Bella schaute in ihr Buch und ihr Haar fiel über ihre Schulter vor ihr Gesicht.
Unglaublich wie sie mich aus der Fassung bringt und in einen Bann zieht. Ich durfte nicht zulassen, dass sie eine solche Macht über mich hatte. Es sollte eigentlich andersherum sein. Als es endlich klingelte, drehte sie mir den Rücken zu und packte ihre Sachen ein. Ich hielt es nicht mehr aus, zwar habe ich meiner Familie gesagt, dass ich mich von ihr fern halten werde, aber daraus wird nichts. Ich komme eh in die Hölle, also kann ich auch tun und lassen wonach mir ist.
>>Bella?<< sprach ich sie an.
Langsam drehte sie sich um. Ihre Miene war wachsam und undurchdringlich.
>>Was ist? Sprichst du wieder mit mir?<< fragte sie bockig.
Ich unterdrückte mein Lächeln. >>Nein, eigentlich nicht<< gab ich zu.

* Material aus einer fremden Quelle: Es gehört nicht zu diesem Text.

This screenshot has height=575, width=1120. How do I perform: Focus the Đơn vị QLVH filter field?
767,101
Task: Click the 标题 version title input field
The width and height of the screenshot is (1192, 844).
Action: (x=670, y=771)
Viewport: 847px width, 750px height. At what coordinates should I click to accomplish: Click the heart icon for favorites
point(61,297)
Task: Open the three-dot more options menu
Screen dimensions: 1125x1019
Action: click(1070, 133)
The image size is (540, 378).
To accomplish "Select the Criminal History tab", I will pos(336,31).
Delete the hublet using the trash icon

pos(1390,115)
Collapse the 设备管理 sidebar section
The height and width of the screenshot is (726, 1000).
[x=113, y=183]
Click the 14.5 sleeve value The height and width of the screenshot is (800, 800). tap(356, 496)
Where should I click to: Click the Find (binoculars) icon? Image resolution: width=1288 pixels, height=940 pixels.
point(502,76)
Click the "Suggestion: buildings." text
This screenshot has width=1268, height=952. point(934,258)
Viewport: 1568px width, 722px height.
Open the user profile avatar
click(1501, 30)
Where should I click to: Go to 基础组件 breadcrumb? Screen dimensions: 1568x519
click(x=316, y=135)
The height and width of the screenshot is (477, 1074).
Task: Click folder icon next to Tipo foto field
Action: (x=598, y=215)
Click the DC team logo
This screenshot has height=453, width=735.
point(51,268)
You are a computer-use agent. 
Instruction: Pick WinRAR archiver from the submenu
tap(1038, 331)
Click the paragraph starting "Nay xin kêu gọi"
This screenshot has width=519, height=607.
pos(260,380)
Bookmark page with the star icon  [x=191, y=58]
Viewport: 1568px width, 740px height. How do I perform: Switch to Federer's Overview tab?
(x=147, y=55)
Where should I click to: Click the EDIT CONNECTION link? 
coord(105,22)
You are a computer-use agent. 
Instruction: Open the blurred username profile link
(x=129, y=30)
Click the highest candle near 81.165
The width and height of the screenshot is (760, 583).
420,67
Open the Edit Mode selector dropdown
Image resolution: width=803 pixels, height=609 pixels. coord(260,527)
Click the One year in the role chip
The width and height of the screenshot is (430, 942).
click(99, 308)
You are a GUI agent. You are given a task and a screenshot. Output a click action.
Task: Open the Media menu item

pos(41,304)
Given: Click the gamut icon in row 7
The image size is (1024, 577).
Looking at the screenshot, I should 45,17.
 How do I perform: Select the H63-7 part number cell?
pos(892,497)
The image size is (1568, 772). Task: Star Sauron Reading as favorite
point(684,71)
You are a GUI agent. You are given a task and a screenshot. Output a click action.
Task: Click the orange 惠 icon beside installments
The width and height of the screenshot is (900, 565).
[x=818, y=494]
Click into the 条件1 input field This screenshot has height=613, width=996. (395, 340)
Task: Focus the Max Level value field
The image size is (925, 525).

Sie schloss ihre Augen und atmete langsam durch die Nase ein. Sie biss die Zähne zusammen.
>>Was willst du dann, Edward?<< fragte sie mit geschlossenen Augen.
>>Es tut mir leid<< sagte ich. >>Ich weiß, dass ich mich sehr unhöflich verhalte. Aber es ist besser so, wirklich.<<
Sie öffnete ihre Augen.
>>Ich hab nicht die geringste Ahnung, wovon du sprichst<< sagte sie reserviert.
>>Es ist besser, wenn wir nicht befreundet sind<< erklärte ich. >>Glaub mir.<<
Ihre Augen verengten sich.
>>Nur blöd, dass dir das nicht früher aufgefallen ist<< zischte sie durch die zähne. >>Dann müsstest du jetzt nicht alles so schrecklich bereuen.<<
>>Bereuen?<< fragte ich irritiert. >>Was denn bereuen?<<
>>Dass du nicht einfach zugesehen hast, wie der blöde Van mich zermatscht.<<
Ungläubig starrte ich sie an.
>>Du glaubst, ich bereue es, dir das Leben gerettet zu haben?<< sagte ich wütend.
>>Ich weiß es<< fauchte sie.
>>Gar nichts weißt du.<<
Abrupt drehte sie sich weg, griff nach den Büchern, stand auf und ging zur Tür. Doch als sie aus dem Raum rauschen wollte, blieb sie mit ihrer Stiefelspitze an der Türschwelle hängen und ließ die Bücher fallen. Einen Moment lang stand sie einfach nur da und ließ ihren Kopf nach hinten in den Nacken fallen. Dann seufzte sie und bückte sich, um die Bücher aufzuheben.
Ich war bereits zur Stelle und hatte die Bücher aufeinander gestapelt. Ich reichte sie mit unbewegter Miene.
>>Danke<< sagte sie frostig.
>>Keine Ursache.<<
Sie richtete sich abrupt auf, wandte sich von mir ab und stakste davon.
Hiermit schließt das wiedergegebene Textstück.